However the IoD also raised “real concerns about BT’s influence over Openreach and the effect this has on competition in the broadband market” and indeed they’ve previously joined with Sky Broadband and TalkTalk to call for BT to be split (here).

Dan Lewis, Senior Infrastructure Adviser at the IoD, said:

The current set up, with the major broadband provider being part of the same group that owns the cables, poles and pipes, may not in the long term be able to deliver the network that the UK’s rapidly expanding internet economy needs. Even after Ofcom’s changes, BT Group will still extract value from competitors paying to use Openreach’s network, so a full investigation by the Competition and Markets Authority must remain on the table.”

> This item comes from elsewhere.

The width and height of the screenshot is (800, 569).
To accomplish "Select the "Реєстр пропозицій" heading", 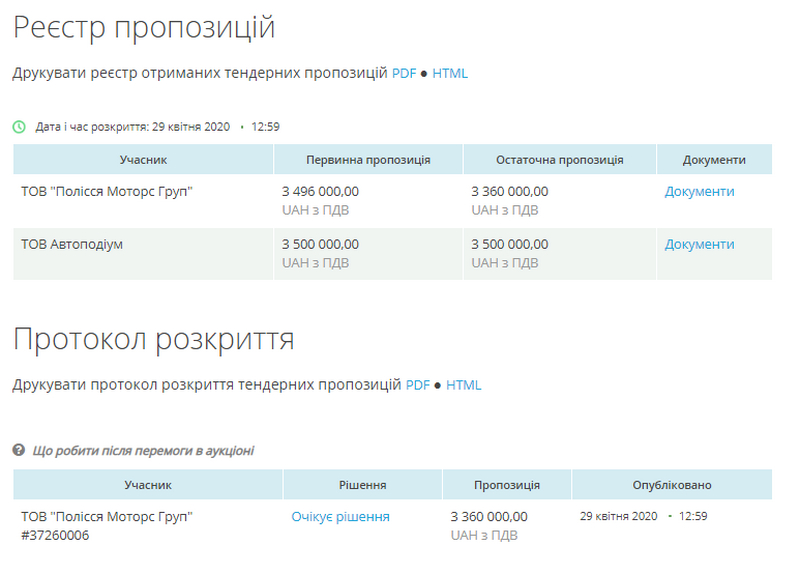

But the outcome from last week’s Strategic Review seems unlikely to foster the sort of truly national pure fibre optic network that today’s report appears to envisage, at least probably not by 2030. Indeed it would take a much more significant commitment from BT, its rivals and or the Government, both financial and technically, in order to deliver such a service in time for 2030. In fact even if such commitments did exist then they’d need to get started on it today as related networks take many years to roll-out.

At present the current targets are somewhat more pedestrian. The Government’s Broadband Delivery UK programme has committed to ensure that 95% of the UK can access a “superfast broadband” (24Mbps+) speed by 2017/18 and underneath that they’re also working to deliver a legally-binding USO of 10Mbps for all by 2020.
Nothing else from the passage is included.